- Text:

__________________________________________________

To the north in the neighbouring village of Carrigadrohid, the castle 'Situated on a rock in the midst of the River Lee' was valued at £100, the bridge across the Lee was made of timber and although out of repair, was passable on foot. There were six small houses and Cabbins and gardens- not valuable.

=== 18th century ===

====Compleat Irish Traveller- 'Irish Traveller' (1788)====

"At Mahallagh, five miles east from Macroomp, is a pleasant seat on the south bank of the Lee. Four miles east by south from Macroomp, in the parish of Canaboy, is a pleasant seat, graced with an handsome house, good gardens, large orchards, fish ponds, and a great number of trees planted. In the same parish is Shandangan, a mile south- west of the former, another pretty seat; the gardens lie to the west of the house, and are formed out of a drained bog, which is now cut into pleasant ponds; here are good orchards, and a deer park."

=== 19th century ===

====Topographical Dictionary Of Ireland (1810) N. Carlisle====

Connoway, or Canaboy, in the Barony of Muskerry, County Cork is mentioned. It is described as having neither church, nor Glebe House. In 1806, the vicar was one James Bentley Gordon, who resided in the Diocese of Ferns and 'occasional duties' were performed by a curate residing in an adjoining parish 'at a salary of 10'.

__________________________________________________

Stored data entries:
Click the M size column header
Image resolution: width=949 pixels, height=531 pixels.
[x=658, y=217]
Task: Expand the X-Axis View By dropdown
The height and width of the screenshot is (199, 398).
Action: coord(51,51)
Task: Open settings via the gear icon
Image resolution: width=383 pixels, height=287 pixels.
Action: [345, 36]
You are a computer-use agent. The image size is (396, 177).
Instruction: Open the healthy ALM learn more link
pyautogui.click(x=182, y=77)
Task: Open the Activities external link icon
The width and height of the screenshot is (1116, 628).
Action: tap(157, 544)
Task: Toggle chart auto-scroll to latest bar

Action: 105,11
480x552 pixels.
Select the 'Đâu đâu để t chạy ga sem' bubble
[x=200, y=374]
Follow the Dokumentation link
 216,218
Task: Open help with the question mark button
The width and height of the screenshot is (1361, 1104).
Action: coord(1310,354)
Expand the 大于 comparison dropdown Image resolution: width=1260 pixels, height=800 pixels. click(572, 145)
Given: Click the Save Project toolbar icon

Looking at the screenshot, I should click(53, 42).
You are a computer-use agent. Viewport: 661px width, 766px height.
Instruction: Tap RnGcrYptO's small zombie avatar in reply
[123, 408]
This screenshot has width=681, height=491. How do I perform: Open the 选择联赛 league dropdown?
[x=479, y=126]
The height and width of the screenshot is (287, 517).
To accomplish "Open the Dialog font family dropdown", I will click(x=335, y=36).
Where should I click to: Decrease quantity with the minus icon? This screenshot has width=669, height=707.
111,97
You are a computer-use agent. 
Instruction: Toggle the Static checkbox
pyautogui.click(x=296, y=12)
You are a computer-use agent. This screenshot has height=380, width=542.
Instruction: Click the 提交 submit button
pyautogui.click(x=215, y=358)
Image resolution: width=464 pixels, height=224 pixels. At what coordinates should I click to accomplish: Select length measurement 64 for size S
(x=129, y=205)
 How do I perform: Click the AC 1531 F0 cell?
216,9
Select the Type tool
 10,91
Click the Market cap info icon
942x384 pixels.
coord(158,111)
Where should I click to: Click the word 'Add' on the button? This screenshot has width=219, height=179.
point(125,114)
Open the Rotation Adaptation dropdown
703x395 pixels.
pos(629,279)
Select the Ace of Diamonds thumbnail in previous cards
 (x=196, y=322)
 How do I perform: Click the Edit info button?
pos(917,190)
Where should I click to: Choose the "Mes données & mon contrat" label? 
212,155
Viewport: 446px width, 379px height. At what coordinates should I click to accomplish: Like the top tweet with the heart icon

__________________________________________________

- Tasks to complete:
**a.** In the historical descriptions of Canaboy, give the part starting at "Connoway, or Canaboy, in" and ending at "salary of 10'." again, switching "curate" to "deacon".
**b.** According to the 1788 passage in the historical descriptions of Canaboy, how did the ponds at Shandangan come to be there?
**c.** Extend the historical descriptions of Canaboy and the surrounding area onward from the final sentence.

- Results for the exercise:
**a.**
Connoway, or Canaboy, in the Barony of Muskerry, County Cork is mentioned. It is described as having neither church, nor Glebe House. In 1806, the vicar was one James Bentley Gordon, who resided in the Diocese of Ferns and 'occasional duties' were performed by a deacon residing in an adjoining parish 'at a salary of 10'.

**b.** The gardens to the west of the house were formed out of a drained bog. That bog is now cut into pleasant ponds.

**c.**
====Topographical Dictionary of Great Britain and Ireland (1833) John Gorton====

The parish of Cannaway, or Canaboy, in the barony of Muskerry upon the River Lee in County Cork was named as one of the five Established Church parishes that constituted the Union of Killaspugmullane. The population was 1470 and the parish had an annual value of £230.

====Longs====

In M.C. O'Laughlin's Families Of County Cork, Ireland, the Longs are mentioned as having been erenaghs for Cannaway, or Canovee. The author goes on to mention that in the Civil Survey of the 1650s, the Longs are given as proprietors of Cannaway Island, and the remains of a large house of theirs was found on the north side of the River Lee.